New approaches for uncovering the role of energy metabolism in health and disease: Dr. Denis Titov, Molecular and Cell Biology Department, UC Berkeley
Seminar | April 4 | 4-5 p.m. | 114 Morgan Hall
Over the last century, many studies have demonstrated that calorie restriction (i.e. decreased food intake) and exercise cause lifespan extension in model organisms and decrease human mortality from age-associated diseases. Many physiological changes in response to calorie restriction and exercise have been identified, however, it is still unknown which specific changes in metabolism drive these beneficial effects on aging. To address this question, I am using two parallel approaches. First, I am developing a suite of novel genetically encoded tools for manipulation of key metabolic parameters (e.g. NADH/NAD+ ratio) in live cells that will allow us to establish the causal relationships between specific changes in metabolism that are observed with calorie restriction or exercise and their effects on lifespan and other age-associated phenotypes. Second, I am building novel kinetic models of energy metabolism that will allow us to characterize the regulation of energy metabolism pathways by making quantitative predictions of reaction rates and metabolite concentrations in live cells. Together, these studies aim to uncover novel mechanisms of regulation of energy metabolism and their role in the aging process.

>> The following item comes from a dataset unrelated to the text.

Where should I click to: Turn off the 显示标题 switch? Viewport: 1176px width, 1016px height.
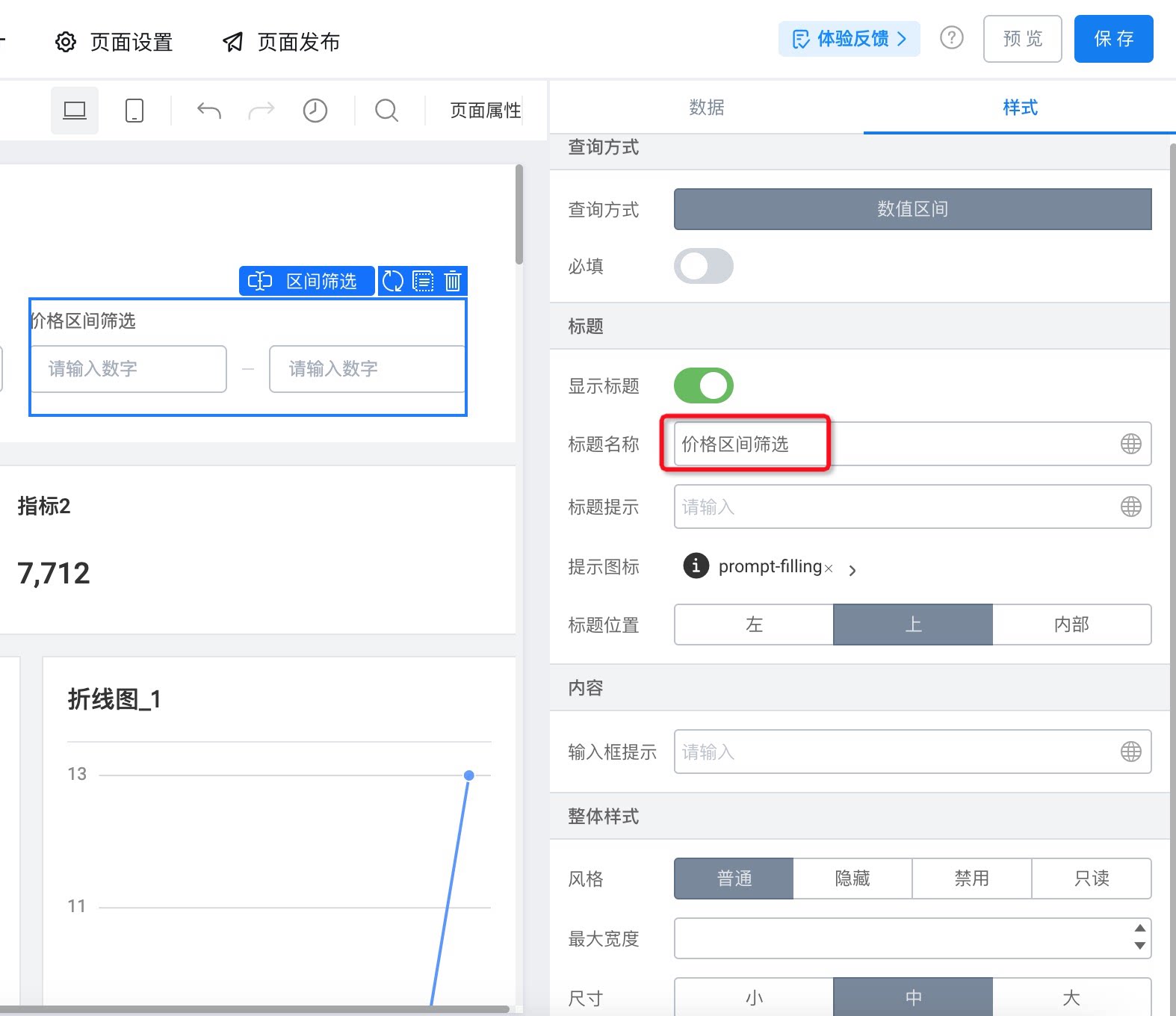click(x=704, y=385)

Denis Titov is an Assistant Adjunct Professor in the MCB Department at UC Berkeley. His lab works on studying the role of metabolism in aging using a combination of experimental and modeling approaches. Prior to coming to Berkeley in 2018, Denis did his postdoctoral research with Prof. Vamsi Mootha at Massachusetts General Hospital/ Harvard Medical School where he developed the first genetically encoded tools for compartment-specific manipulation of redox cofactor ratios and used these tools to demonstrate that maintenance of NADH/NAD+ ratio, not ATP synthesis, is the essential function of mitochondrial electron transport chain that is required for mammalian cell proliferation. Denis did his Ph.D. at Johns Hopkins University, working with Prof. Jun Liu, where he identified the molecular target of antiproliferative natural product triptolide that remained a mystery for more than 30 years since its discovery. Denis did his early training in Russia, majoring in Chemistry from Novosibirsk State University.